A verbatim reproduction of the following listing is required; omit the pictures.

** AVAILABLE RECORDS follows **

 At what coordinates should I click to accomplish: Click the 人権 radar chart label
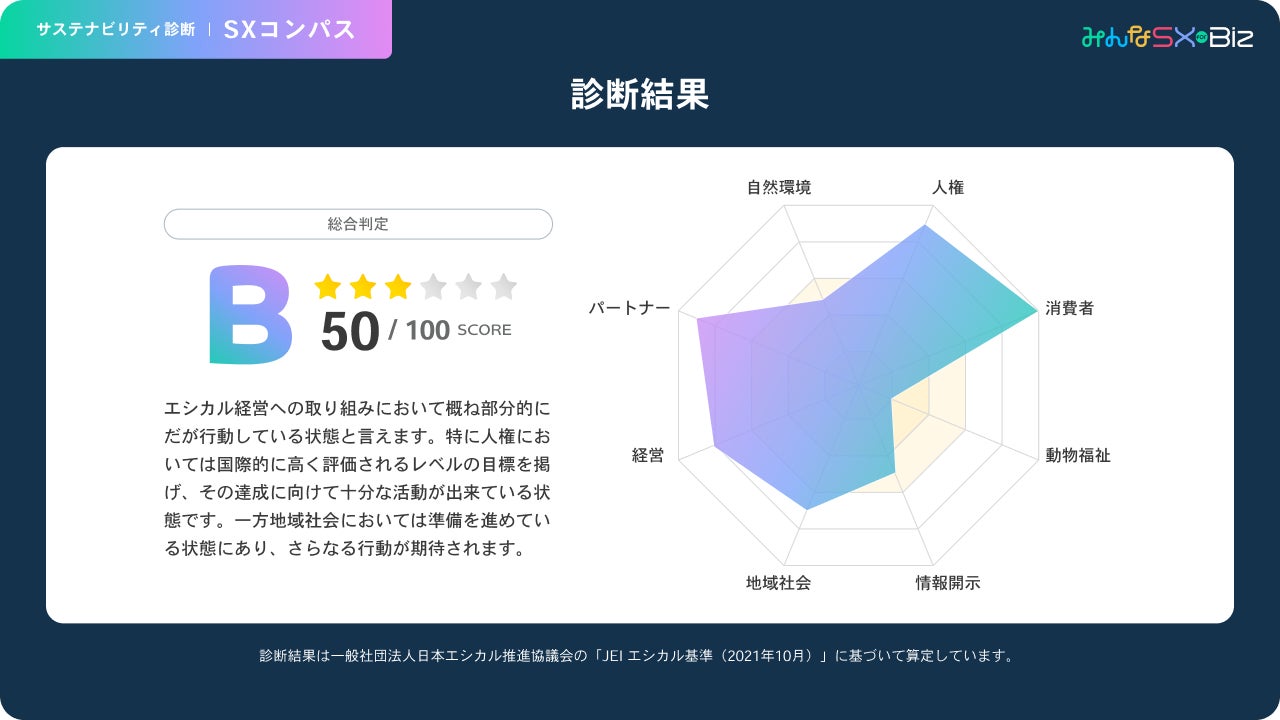pos(948,187)
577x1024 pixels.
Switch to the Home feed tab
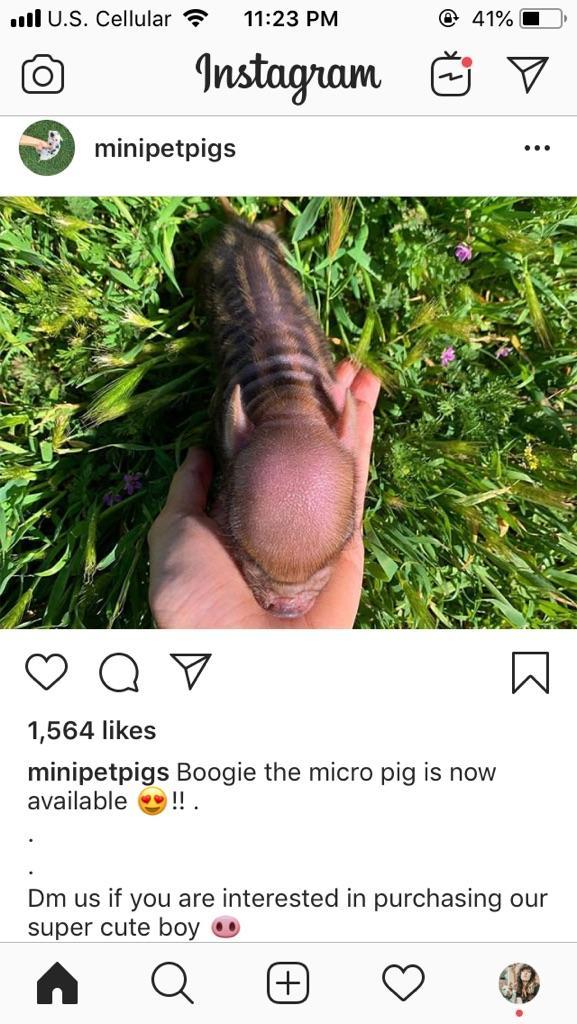click(57, 983)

** End of AVAILABLE RECORDS **

**RESULT**
 At what coordinates should I click to accomplish: Click the 人権 radar chart label
pos(948,187)
577x1024 pixels.
Switch to the Home feed tab
click(57, 983)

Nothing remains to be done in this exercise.